My first take from this EP was the growth through experimentation that Beak> is doing in their songs and how lucky I feel that there are recordings of this progress for us to listen to. They are still experimenting and finding their style and understandably so, since beyond the other-worldly vocal effects, a trippy guitar riff now and then, and the fact you’ll find them Spotify’s “Fans Also Like” for bands like Levitation Room and Psychedelic Porn Crumpets, Beak> fits into the psychedelic genre for no distinct reasons.
Instead, they seem to be finding their own genre. The second track on the EP, titled “We Can Go”, hits a hyper-specific mood that cannot be described outside of that song. The talent, effects and the mix itself all sounds of the works of an experienced artist. The following track after this example of talent, “Minus Pillow”, is more fun and playful. It’s a bop and especially nice while driving, but its “leading” effect seems to just be playing with the EQ effect the way you do when you first start learning Garageband.
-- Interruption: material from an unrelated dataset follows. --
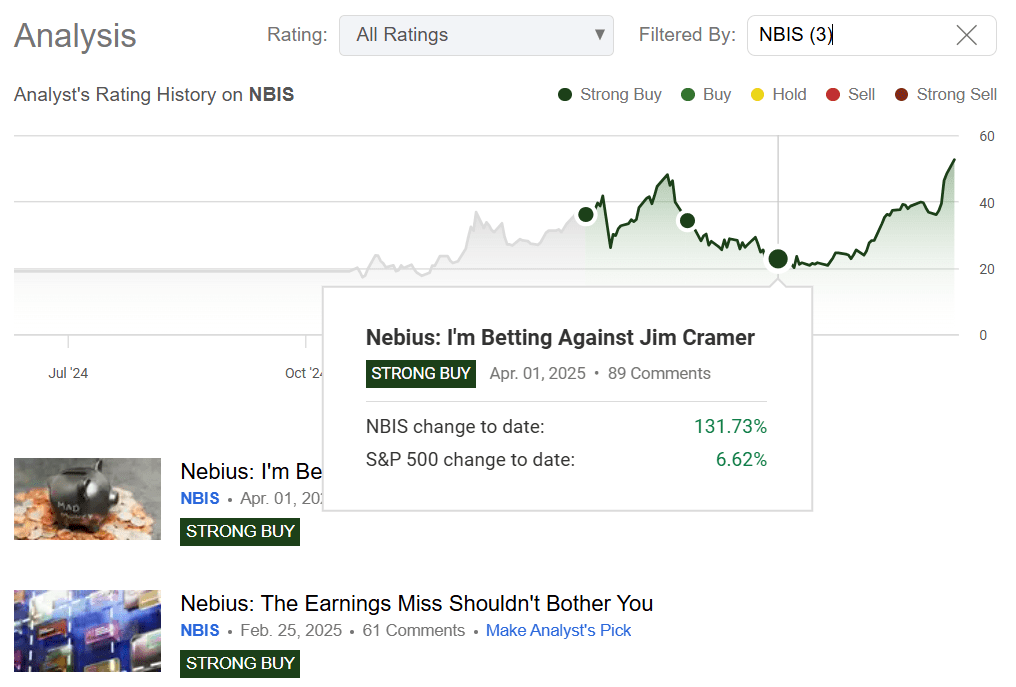The height and width of the screenshot is (687, 1016).
Task: Open the All Ratings dropdown
Action: 476,35
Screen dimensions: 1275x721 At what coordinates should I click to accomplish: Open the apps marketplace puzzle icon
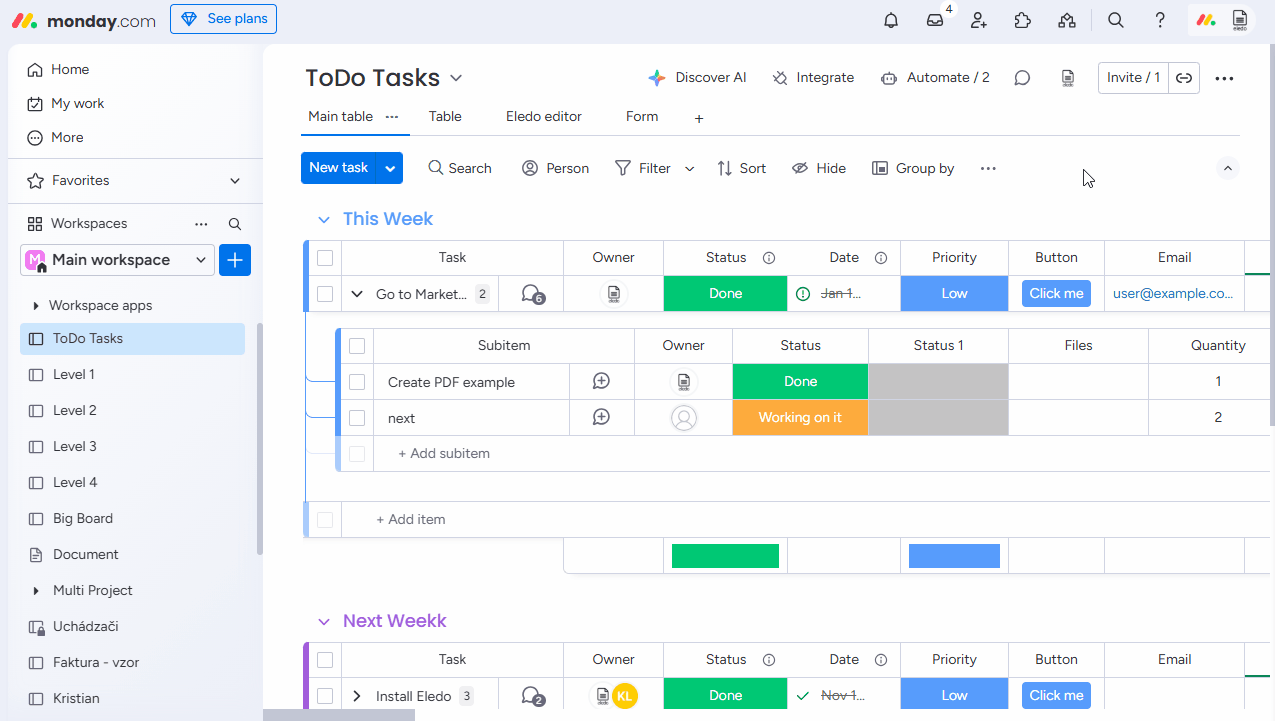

The shift from style separates the songs, making them seem more like a collection of singles. And don’t get me wrong I love them. But the jump is noticeable on first listen. When the EP lands on the perfect finish to this group of songs, “Allé Sauvage,” you are wondering what their mindsets were while creating this, you are wondering what these experiments will lead to in the next release.
What it says to me is that the search continues. They have skills creating art and with effects and sound, but the mix of these factors that creates Beak> is so out there it is still being worked on. Like their genre, their own style remains ambiguous and constantly changing.
And it makes sense that Beak> continues to work out its sound. The style in their discography is a special one, especially when trying to figure out where their influences come from. “(Merry Christmas) Face The Future” gives us a haunting rock song, while “Sex Music” gives us a techno vibe, but with a bit of Ministry.
Once you get close to pinpointing an origin, an eery new vocal track or an unsuspecting sound will push what you’re listening to out of the genre that you thought it was. And maybe that is their skill. Maybe Beak> exists void of genre. That certainly would be a skill to have. Regardless, Life Goes On is worth the listen and I can confidently say that somewhere in their discography is something you will enjoy. Even if that rock, pop, or disco sound you enjoy has been warped into their signature style, it is delivered in a unique way that is Beak>’s signature.